Dengan sisa-sisa tenaga Jaka yang sudah tersungkur mencoba bangkit, berdiri kembali
“Heh, aku tidak mungkin kalah semudah itu, hei dukun peyot..!!,” kata Jaka.
Pak Wira yang mengetahui Jaka masih mampu bangun kembali lantas berlari dengan cepat ke arah Jaka, tetapi baru saja beberapa langkah iya berlari sesosok bayangan berjubah hitam-hitam menghadangnya seraya menancapkan pedang Cakra pas di uluh hati.
Hueeek..., huwaak..., Hoaaark...,
Pak Wira seketika memuntahkan darah, matanya terbelalak tak mengira akan ada yang menghadangnya dan ada seseorang yang mampu menusuk tubuhnya.
“Bukankah aku memiliki ilmu kebal, siapa kau anak muda yang mampu menusukku..?,” ucap Pak Wira yang kini berbalik semula tertawa karena merasa sudah menang kini menahan sakit seakan ajal sudah didepan mata.
“Jadi kau belum mengerti juga Pak tua, kau memiliki ilmu kebal tapi kami memiliki jalan kebenaran, jalan dimana Ridho dan restu Allah bersama kami,” kata sosok bayangan tersebut yang ternyata Gus Lukman yang datang menolong Jaka.

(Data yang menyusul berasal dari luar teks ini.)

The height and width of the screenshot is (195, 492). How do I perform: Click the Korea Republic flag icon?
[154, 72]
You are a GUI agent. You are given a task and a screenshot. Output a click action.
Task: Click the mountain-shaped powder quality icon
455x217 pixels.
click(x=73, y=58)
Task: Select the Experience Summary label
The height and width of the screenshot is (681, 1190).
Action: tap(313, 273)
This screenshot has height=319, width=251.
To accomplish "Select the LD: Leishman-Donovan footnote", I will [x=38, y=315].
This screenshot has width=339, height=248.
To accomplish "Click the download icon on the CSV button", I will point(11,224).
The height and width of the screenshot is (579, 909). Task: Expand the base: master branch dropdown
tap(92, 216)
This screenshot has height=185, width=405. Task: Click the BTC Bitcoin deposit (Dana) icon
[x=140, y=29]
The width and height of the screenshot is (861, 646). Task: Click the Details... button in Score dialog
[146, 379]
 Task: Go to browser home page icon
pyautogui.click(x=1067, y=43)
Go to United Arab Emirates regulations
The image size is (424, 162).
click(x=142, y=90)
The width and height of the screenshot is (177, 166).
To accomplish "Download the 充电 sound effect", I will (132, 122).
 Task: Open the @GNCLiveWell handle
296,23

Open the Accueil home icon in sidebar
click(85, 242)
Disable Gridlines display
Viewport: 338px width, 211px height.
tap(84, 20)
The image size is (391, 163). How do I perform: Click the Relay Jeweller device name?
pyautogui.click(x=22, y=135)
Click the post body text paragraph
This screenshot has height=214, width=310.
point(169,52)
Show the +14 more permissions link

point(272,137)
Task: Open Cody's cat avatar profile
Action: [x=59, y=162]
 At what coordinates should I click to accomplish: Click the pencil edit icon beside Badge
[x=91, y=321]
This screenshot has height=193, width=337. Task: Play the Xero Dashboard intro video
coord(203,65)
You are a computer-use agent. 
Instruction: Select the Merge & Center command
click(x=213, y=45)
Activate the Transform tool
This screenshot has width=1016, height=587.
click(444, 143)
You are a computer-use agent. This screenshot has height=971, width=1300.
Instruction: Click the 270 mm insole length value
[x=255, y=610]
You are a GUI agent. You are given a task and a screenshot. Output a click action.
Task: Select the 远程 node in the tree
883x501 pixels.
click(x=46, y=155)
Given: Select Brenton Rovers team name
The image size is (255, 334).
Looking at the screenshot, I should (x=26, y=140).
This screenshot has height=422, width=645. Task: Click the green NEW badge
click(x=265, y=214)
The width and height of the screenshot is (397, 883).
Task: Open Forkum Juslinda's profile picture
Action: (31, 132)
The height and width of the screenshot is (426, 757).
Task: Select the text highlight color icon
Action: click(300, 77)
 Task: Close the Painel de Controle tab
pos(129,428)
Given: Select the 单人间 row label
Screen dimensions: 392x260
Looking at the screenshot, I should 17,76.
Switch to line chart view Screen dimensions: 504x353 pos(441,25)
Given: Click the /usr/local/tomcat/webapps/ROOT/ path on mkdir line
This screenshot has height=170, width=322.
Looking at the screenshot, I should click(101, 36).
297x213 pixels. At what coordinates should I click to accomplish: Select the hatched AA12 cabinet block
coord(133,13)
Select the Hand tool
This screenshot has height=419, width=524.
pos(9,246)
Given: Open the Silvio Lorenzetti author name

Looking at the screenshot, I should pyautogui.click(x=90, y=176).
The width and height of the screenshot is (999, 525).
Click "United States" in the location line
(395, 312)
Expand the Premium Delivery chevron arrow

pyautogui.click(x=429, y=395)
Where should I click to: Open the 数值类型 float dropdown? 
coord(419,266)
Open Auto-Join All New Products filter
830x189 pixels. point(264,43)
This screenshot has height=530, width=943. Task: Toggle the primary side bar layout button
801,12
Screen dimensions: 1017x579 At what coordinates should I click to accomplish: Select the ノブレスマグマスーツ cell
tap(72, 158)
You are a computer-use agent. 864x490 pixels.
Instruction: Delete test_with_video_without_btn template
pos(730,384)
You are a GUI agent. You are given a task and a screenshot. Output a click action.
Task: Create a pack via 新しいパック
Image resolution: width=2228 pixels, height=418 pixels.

“Apa dari tadi kau tak sadar, tak merasa bahwa Jaka hanya berpura-pura kalah dan kesakitan agar kamu puas, kami pun sudah berjanji tidak membuka siapa kami?, jadi jangan merasa kau diatas angin karena Jaka hanya bersandiwara kalah dengan mu,” ucap Gus Lukman seraya menancapkan pedang Cakranya lebih dalam.
Nampak tubuh Pak Wira menjadi tak berdaya kini giliran dia yang mendera kesakitan. Dari dalam mulutnya terlihat mengucur darah segar melewati tepian bibirnya yang hitam dan keriput.
“Lalu siapa kalian....?,” tanya Pak Wira yang mulai kehabisan tenaga.
“Kami yang 20 tahun lalu menghabisi para pendahulu mu, kami yang sangat kau benci hingga ubun-ubun, ya kami yang kau sebut para manusia laknat, biadab padahal kau lebih laknat, lebih biadab dari kami,” kata Gus Lukman yang masih saja belum melepaskan tikaman pedangnya di dada Pak Wira.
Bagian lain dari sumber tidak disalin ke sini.